Let's take a look at the incorrectly predicted samples of the hardest class, "cat".
session.view = incorrect_view.match(F("ground_truth.label")=="cat").sort_by("hardness", reverse=True)
Now let's take a look at the correctly predicted images of cats with the lowest hardness.
session.view = correct_view.match(F("ground_truth.label")=="cat").sort_by("hardness")
Comparing the hardest incorrectly predicted cat images with the easiest correctly predicted cat images, we can see that the model has a much easier time classifying images of cats faces looking directly at the camera. The images of cats that the model struggles the most with are ones of cats in poor lighting, complex backgrounds, and poses where they are not sitting and facing the camera. Now we have an idea of the types of cat images to look for to add to this dataset.
This example was done on a previously annotated set of data in order to show how hardness relates to other aspects of a dataset. In a real-world application, you would now apply this method to new unlabeled data.
Once you've identified the hardest samples you have available, it's time to update your dataset. You can select the X samples with the highest hardness value to send off to get annotated and added to your train or test set. Alternatively, you could select samples proportionally to the per-class hardness calculated above.

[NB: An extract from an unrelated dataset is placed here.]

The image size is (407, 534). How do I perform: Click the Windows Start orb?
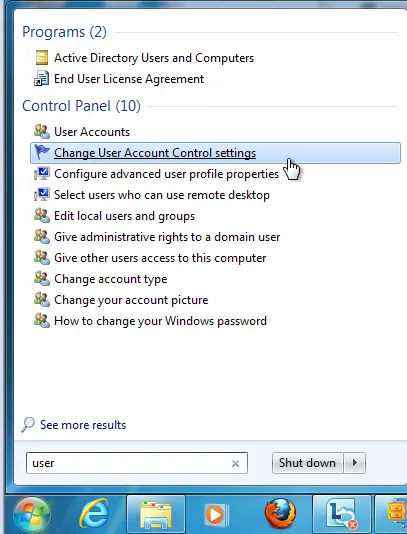[x=32, y=514]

Retraining your model on this new data should now allow it to perform better on harder edge cases. Additionally, adding these samples to your test set will let you be more confident in the ability of your model to perform well on new unseen data if it performs well on your test set.
Now it's time to keep improving your dataset by fixing annotation mistakes and adding more unqiue samples.